2. The gas sensor device (10) according to claim 1, wherein the control system (40) is configured to execute the calibration procedure after a predetermined operation time.

3. The gas sensor device (10) according to any one of the preceding claims, wherein the control system (40) is configured to execute the calibration procedure directly after switching on the gas sensor device (10).

4. The gas sensor device (10) according to any one of the preceding claims, wherein the control system (40) is configured to execute the calibration procedure after reaching a predetermined value during the sensing mode.

5. The gas sensor device (10) according to any one of the preceding claims, wherein the control system (40) is configured to determine the zero-gas value one or more times while the gas sensor device (10) is in the sensing mode.

6. The gas sensor device (10) according to claim 5, wherein the control system (40) is configured to execute the calibration stage after reaching a zero-gas value complying with a predetermined reference value.

7. The gas sensor device (10) according to any one of the preceding claims, further comprising a gas filter (50) configure upstream of the sensor surface (110).

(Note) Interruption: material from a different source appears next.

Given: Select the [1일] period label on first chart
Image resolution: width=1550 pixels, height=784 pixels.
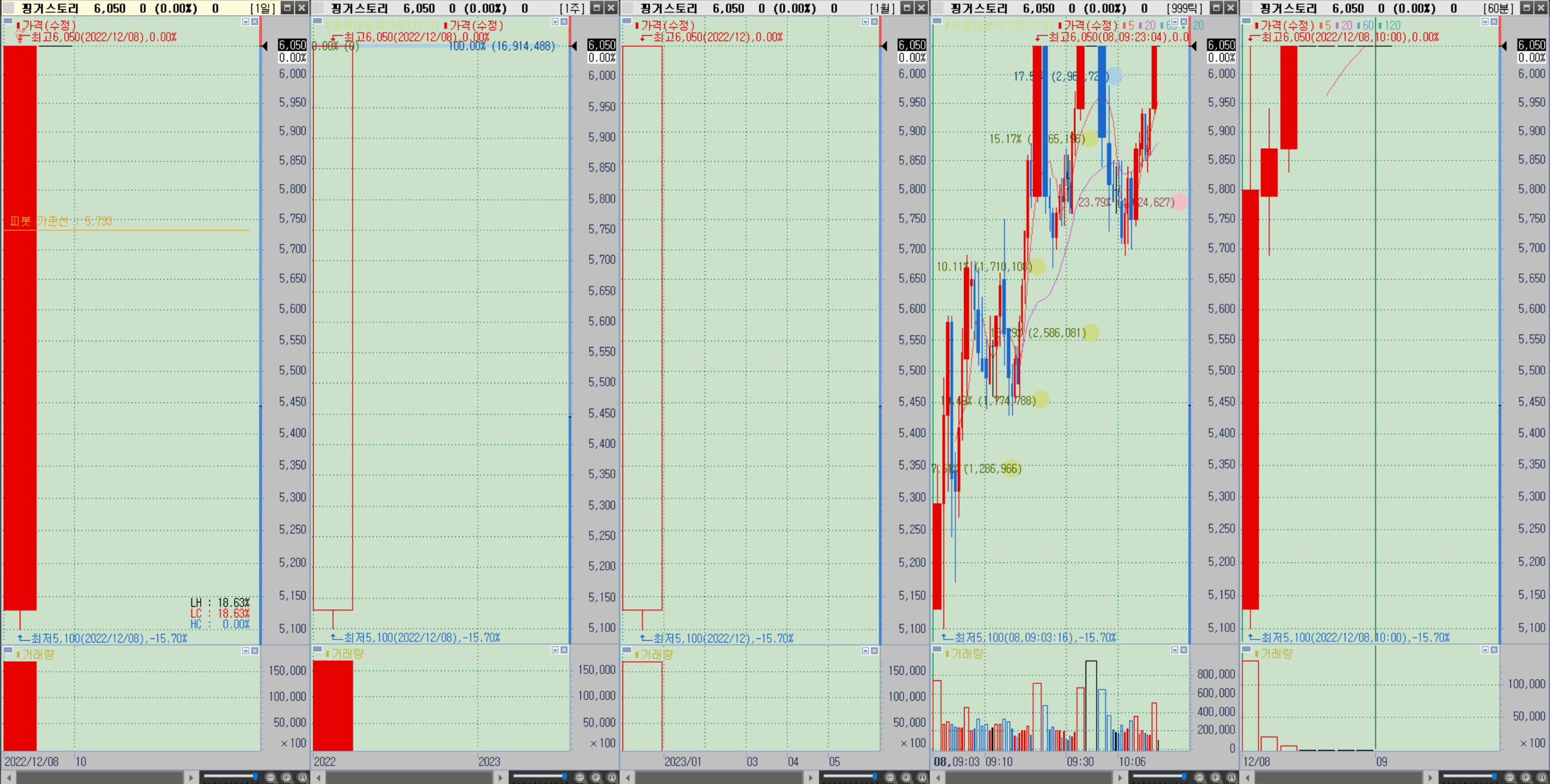Looking at the screenshot, I should (263, 8).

8. The gas sensor device (10) according to any one of the preceding claims, wherein the gas sensor device (10) is configured to execute at least part of a sensing mode period with the closing element in the closed state.

9. The gas sensor device (10) according to any one of the preceding claims, further comprising a gas flow control device (60) configured to actively sample a gas.

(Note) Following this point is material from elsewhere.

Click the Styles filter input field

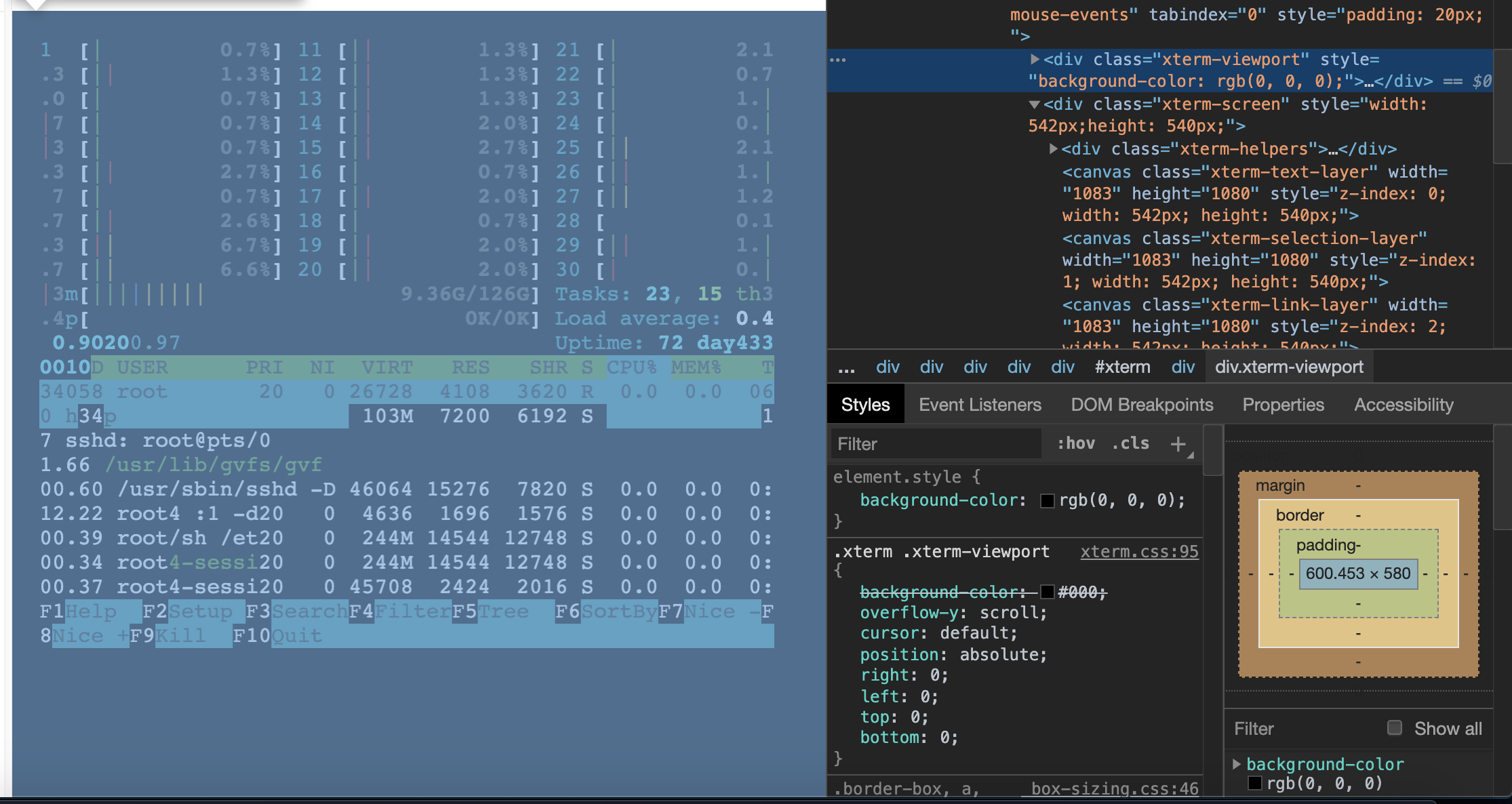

10. The gas sensor device (10) according to any one of the preceding claims, wherein the MOx sensor (100) comprises a Sn0₂ based MOx sensor, and wherein the predefined working temperature is selected from the range of 200-500 °C.

11. An air treatment device comprising the gas sensor device (10) according to any one of the preceding claims.

12. A method of operating a gas sensor device (10) comprising a MOx sensor (100) with a sensor surface (110), wherein the gas sensor device (10) has in operation one or more of a sensing mode and a calibration mode, the method comprising one or more of (i) sensing a gas with the MOx sensor (100) and (ii) calibrating the MOx sensor (100) with a calibration procedure, with the calibration procedure comprising:

determining in a determination stage a zero-gas value with the MOx sensor (100) at a predefined working temperature and with the sensor surface (110) exposed to a closed headspace (30);

calibrating the MOx sensor (100) in a calibration stage based on (a) the zero-gas value and (b) a predetermined relation between the zero-gas value and the sensitivity of the MOx sensor (100).

13. The method according to claim 12, wherein the MOx sensor (100) comprises a Sn0₂ based MOx sensor, and wherein the predefined working temperature is selected from the range of 200-500 °C.

14. The method according to any one of the preceding claims 12-13, the method comprising determining the zero-gas value one or more times while the gas sensor device (10) is in the sensing mode, and the method further comprising execute the calibration stage after reaching a zero-gas value complying with a predetermined reference value.

15. Use of the gas sensor device (10) according to any one of the preceding claims 1-10, for (a) correcting zero-gas level drift and/or sensitivity drift of the gas sensor device (10) according to the method according to any one of the preceding claims 12-14, and (b) for sensing volatile organic compounds.